Introduction
‘Luxury is family and time’, said recently Fiona Swarovski, a prominent Austrian and heiress of the Swarovski Crystal empire. The dream of a family – by which I mean the longing for community, safety, acceptance and support realised through the family – can take different forms, but is common to many people, independent of their culture, tradition, religion or nationality. The family is valued, is in fashion, maybe even more than ever before, seen as a constant part in an inconstant world, imagined as a secure haven in an insecure, changing and globalised environment.
This chapter investigates Muslim migrant families in Austria and their dream of a family. Their views on the family are shaped in their countries of origin, and in the country of immigration as idealised images from their childhood or youth. Families are cherished in the new home country as part of a cultural heritage. Consequently they are idealised, by contrast with what is an imagined (but not really known) representation of ‘Austrian’ families. The same is true of Austrian representations of Muslim families. In these representations imagination plays a greater part than reality.

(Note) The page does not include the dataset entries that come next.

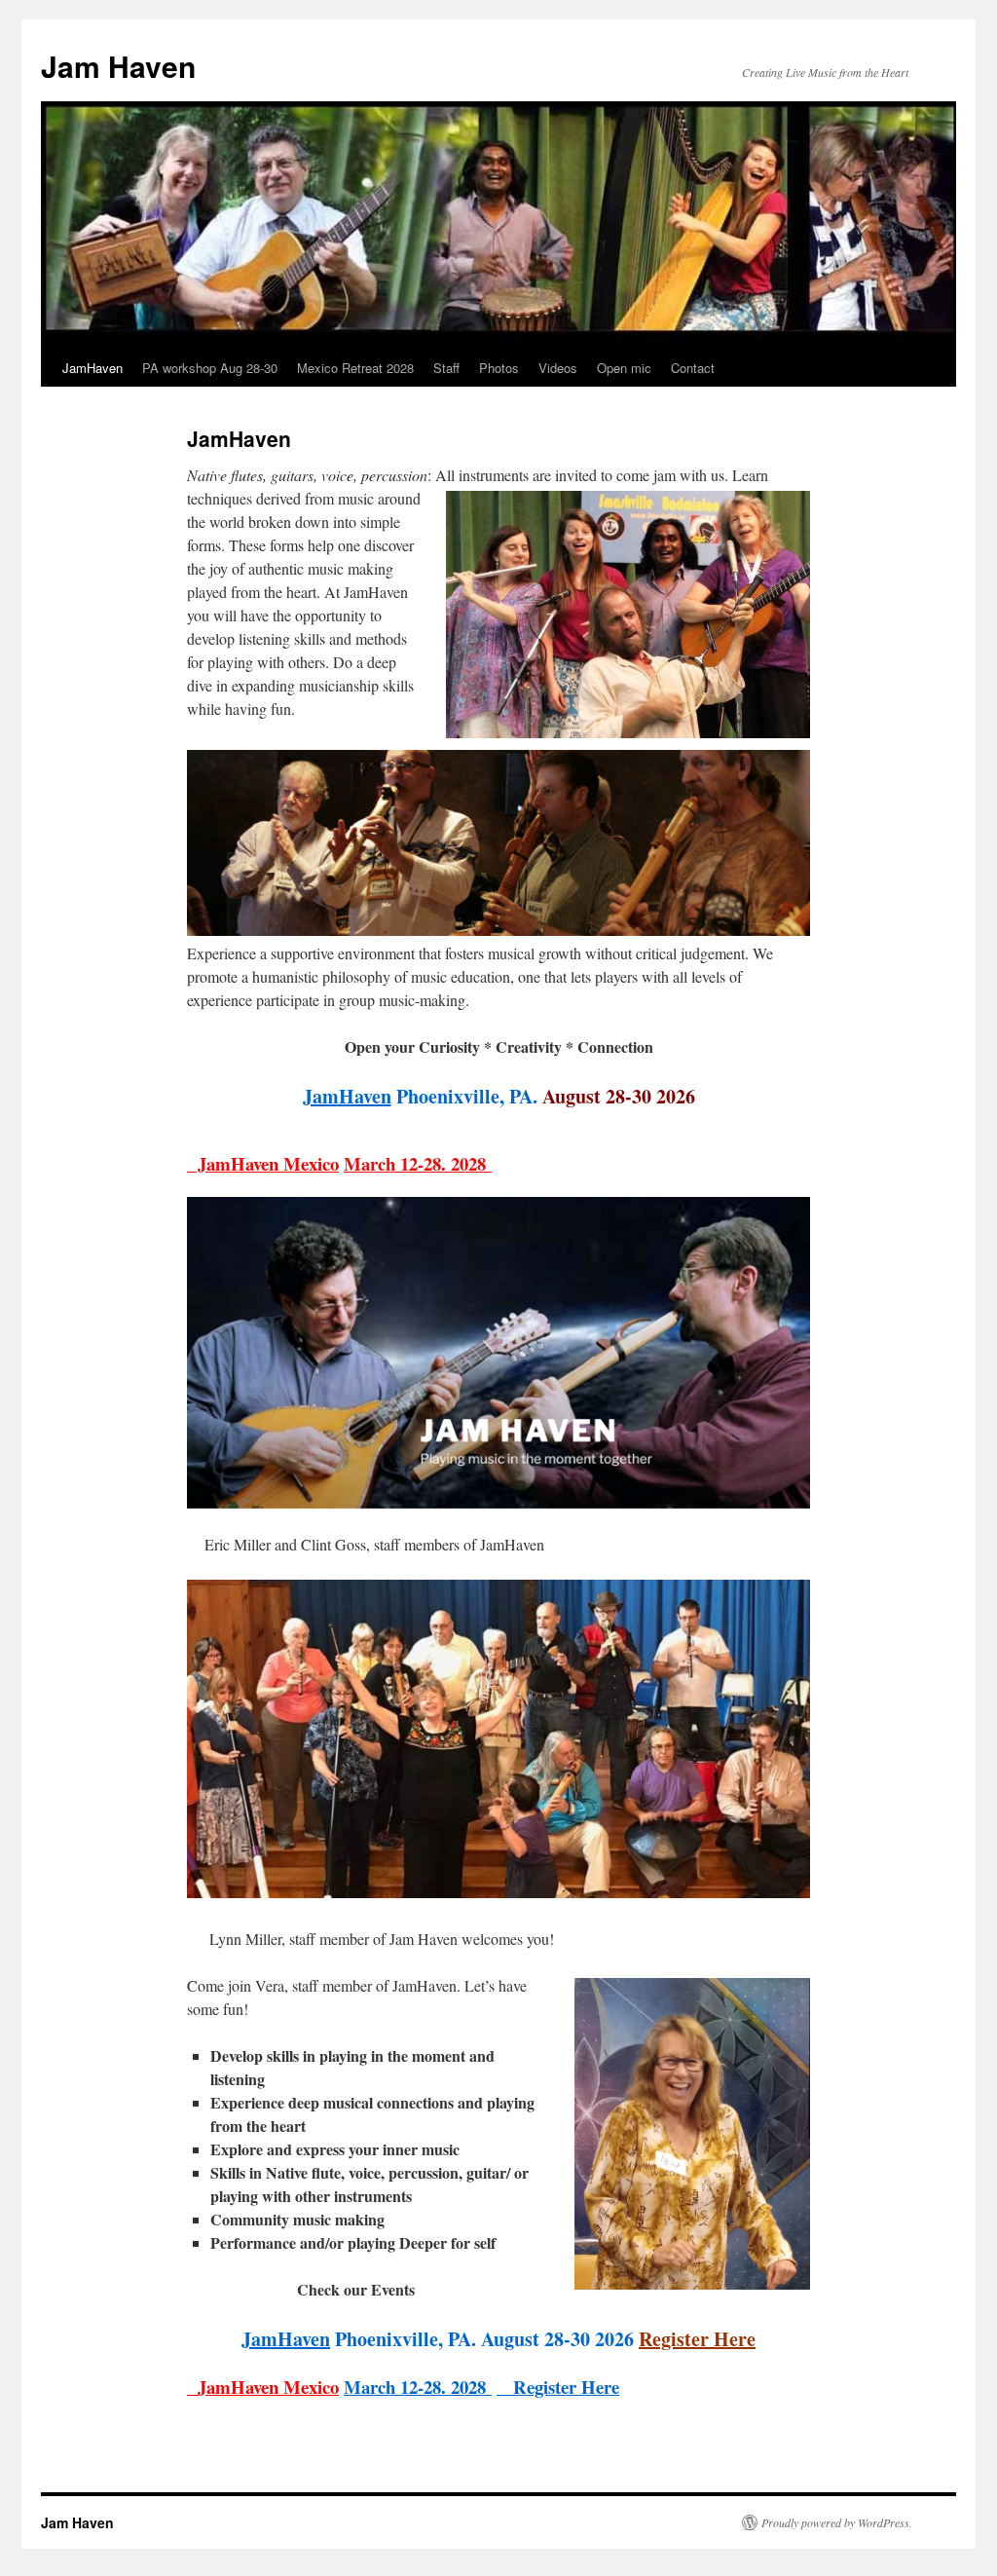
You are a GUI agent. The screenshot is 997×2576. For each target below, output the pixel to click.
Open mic (624, 367)
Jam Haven (118, 66)
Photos (499, 367)
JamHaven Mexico (263, 1163)
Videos (557, 367)
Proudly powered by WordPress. (836, 2522)
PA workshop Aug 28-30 (209, 367)
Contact (693, 367)
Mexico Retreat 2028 (355, 367)
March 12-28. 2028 (418, 1163)
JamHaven (92, 367)
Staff (446, 367)
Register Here (697, 2339)
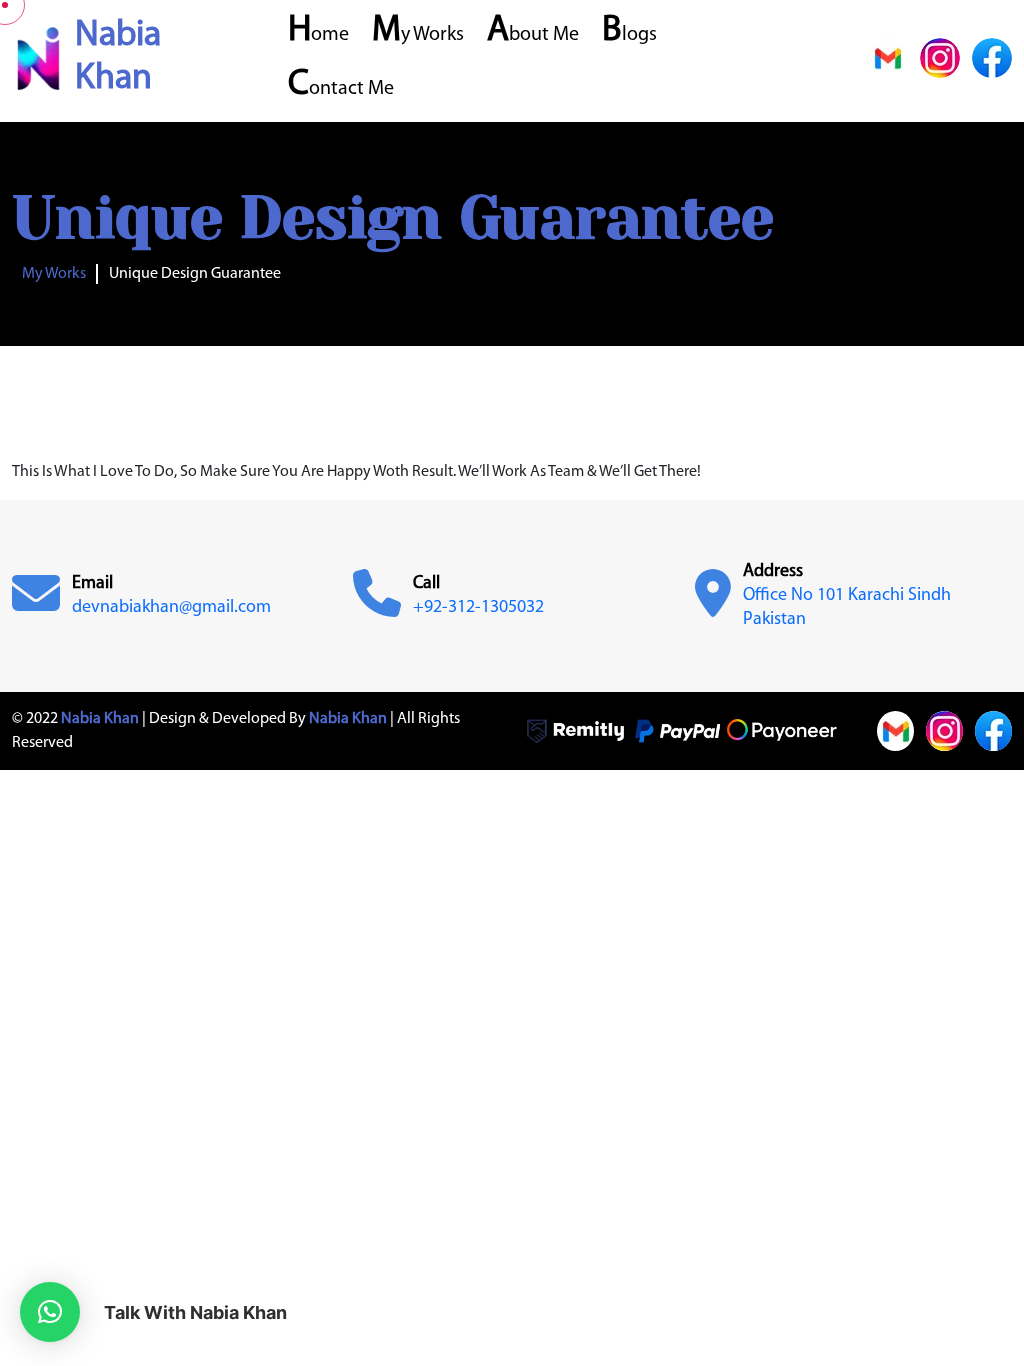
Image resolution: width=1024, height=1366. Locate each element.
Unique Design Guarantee (195, 274)
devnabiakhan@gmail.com (171, 608)
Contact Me (341, 89)
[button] (50, 1312)
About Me (533, 35)
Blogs (629, 35)
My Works (418, 35)
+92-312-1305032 (478, 608)
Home (318, 35)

Muslim families are at the centre of much current interest due to their increasing numbers and presupposed ‘otherness’, in which religion plays an important role. Most of the present studies of Muslim family relations, however, concentrate on such issues as the status of women, on arranged (or forced) marriages, or on female genital mutilation and honour killings (neither of which are of Islamic origin). Few investigate the Muslim family in the round, as a social unit, its evolution and internal and external interactions with mainstream society, especially in the context of migration and integration. Generally, there has been a tendency to approach the subject from other points of view such as legal status, situation in the labour market, or from the standpoint of integration policies. Even when discussing integration the emphasis has been on individuals rather than on families, or on specific family members – wives, children, etc.
There is a particular need for studies from the perspective of immigrant families in Europe, and in this chapter, I focus on the life of Muslim migrants, and seek to contribute to a better understanding of their family values, principally through the voices of a limited number of Muslim respondents in Austria (see appendix at end of this chapter).